**WHAT THE TASK ASKS:** Reproduce, word for word, the lines of the records from the line containing "Where should I click to: Fit" through the end of the records, and omit the pictures.

::::

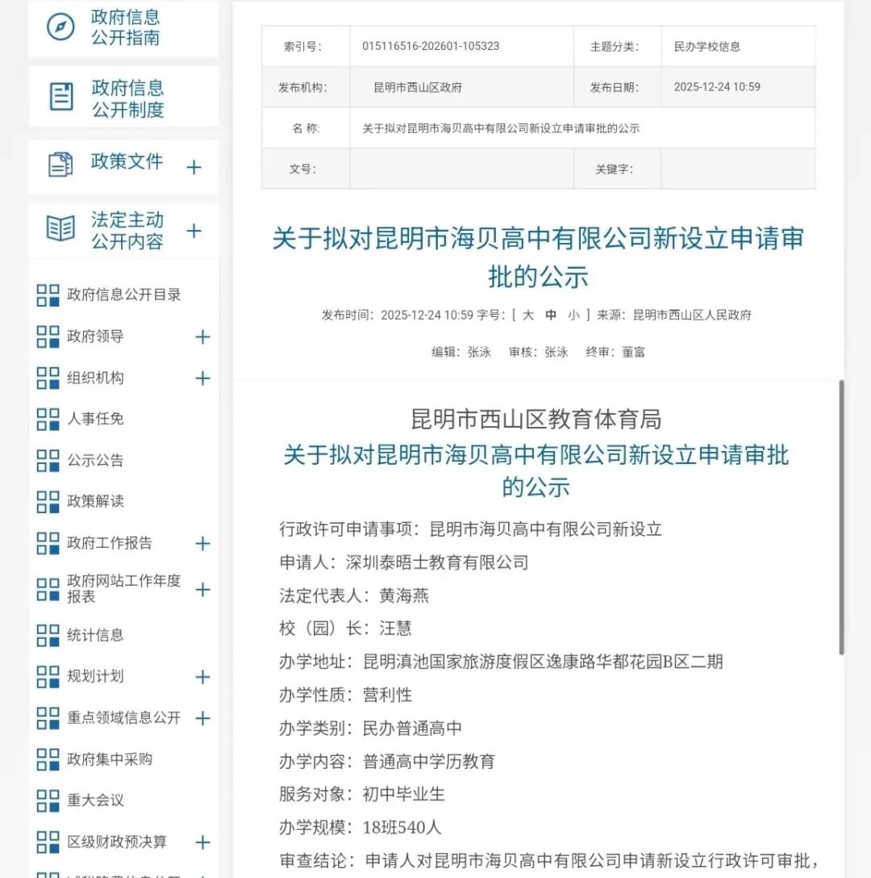Viewport: 871px width, 878px height.
Task: Expand the 组织机构 submenu plus sign
Action: [x=202, y=378]
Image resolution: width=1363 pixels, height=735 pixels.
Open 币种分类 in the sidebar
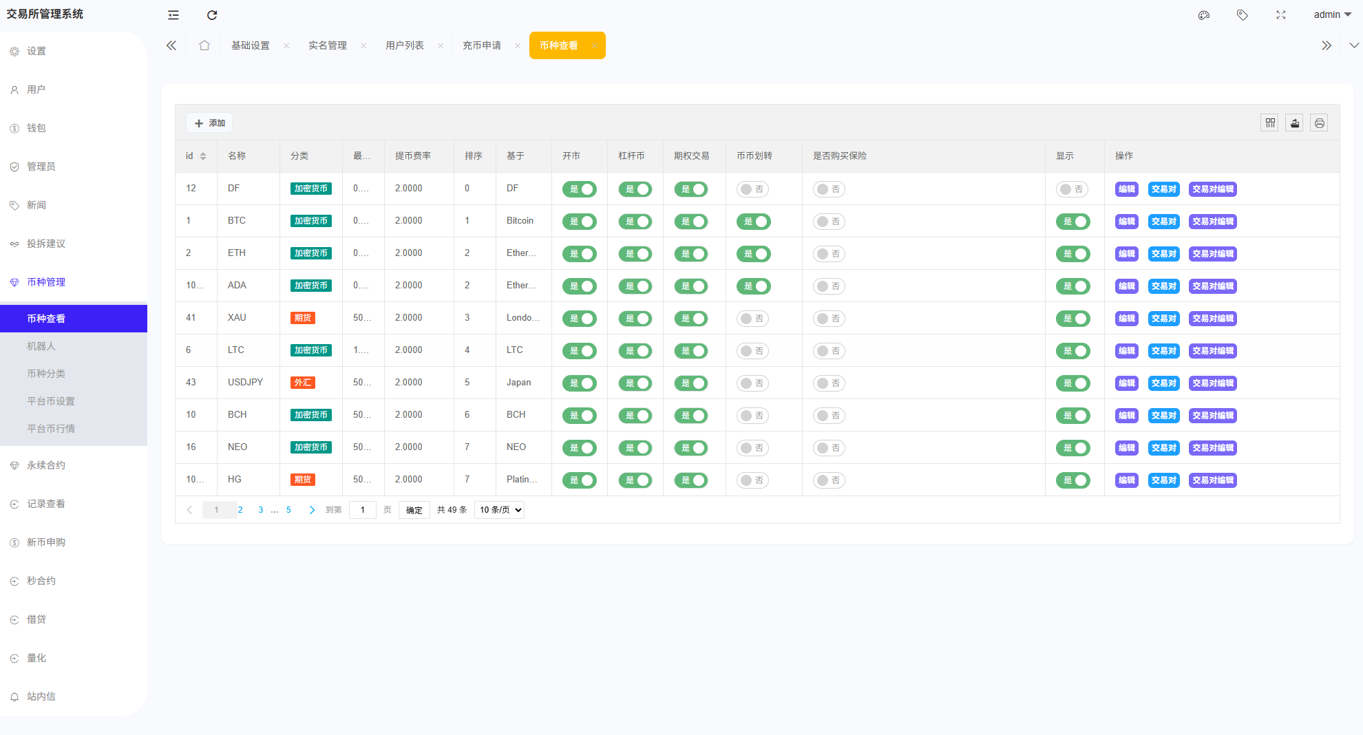46,374
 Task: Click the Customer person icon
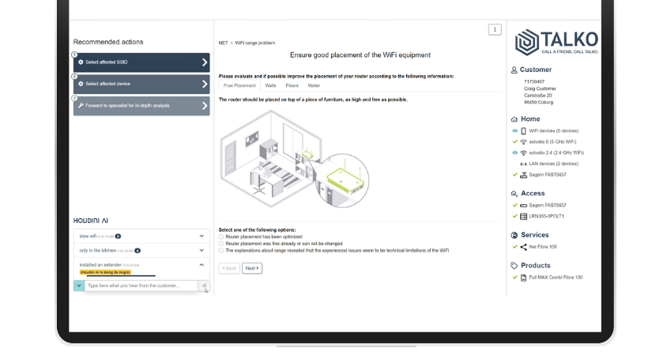pyautogui.click(x=514, y=70)
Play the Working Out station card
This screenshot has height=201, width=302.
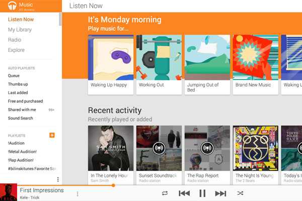159,65
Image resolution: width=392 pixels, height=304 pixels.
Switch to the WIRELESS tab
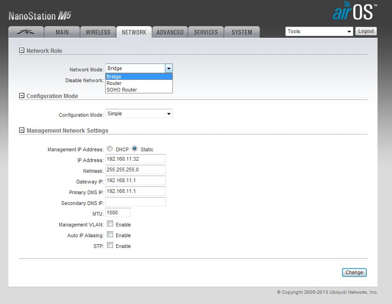[98, 32]
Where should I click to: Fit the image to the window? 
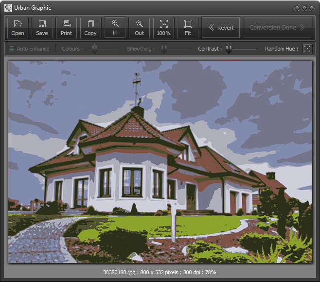[188, 28]
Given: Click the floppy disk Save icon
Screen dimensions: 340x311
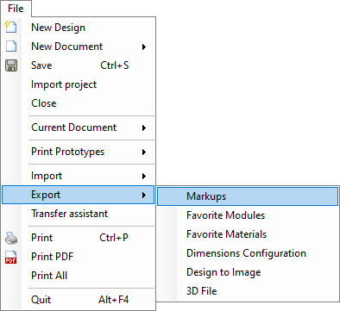Looking at the screenshot, I should pyautogui.click(x=11, y=65).
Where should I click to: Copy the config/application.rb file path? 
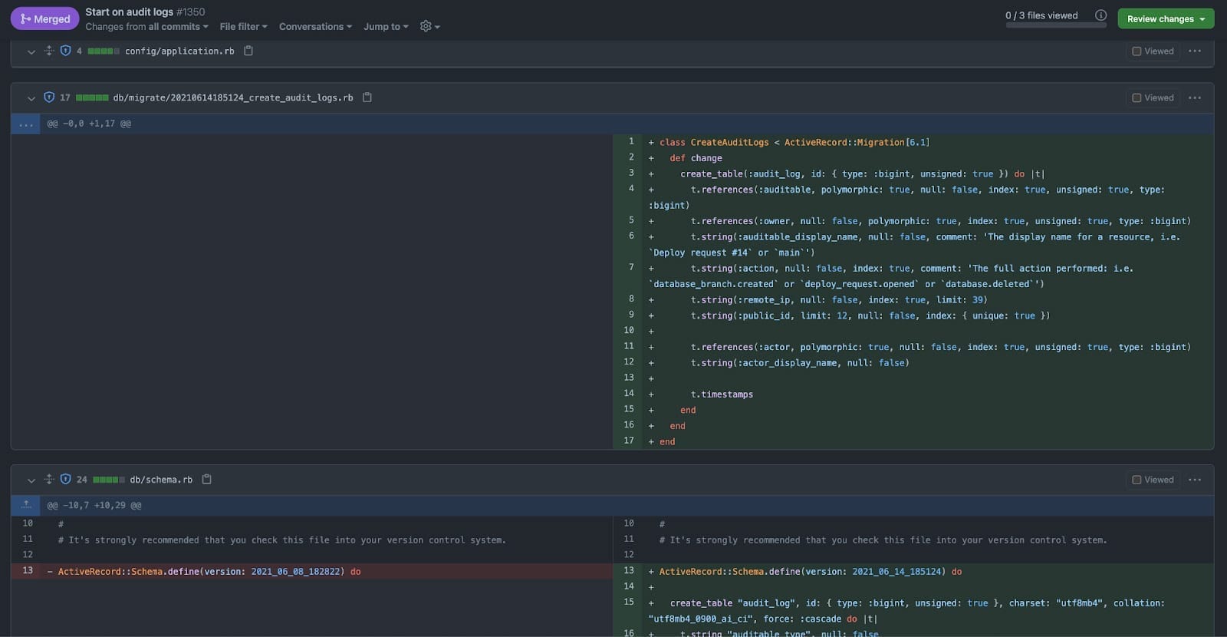pyautogui.click(x=248, y=51)
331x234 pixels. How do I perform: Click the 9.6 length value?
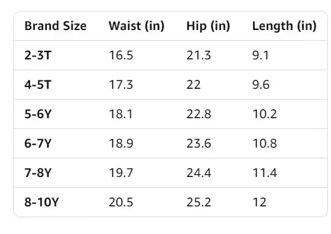(261, 85)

::::

**WRITTEN REPLY:**
Where should I click to: Fit the image to the window? 
[188, 28]
Given: Click the floppy disk Save icon
Screen dimensions: 340x311
Looking at the screenshot, I should pyautogui.click(x=11, y=65).
Where should I click to: Copy the config/application.rb file path? 
pyautogui.click(x=248, y=51)
331x234 pixels. How do I perform: Click the 9.6 length value?
(261, 85)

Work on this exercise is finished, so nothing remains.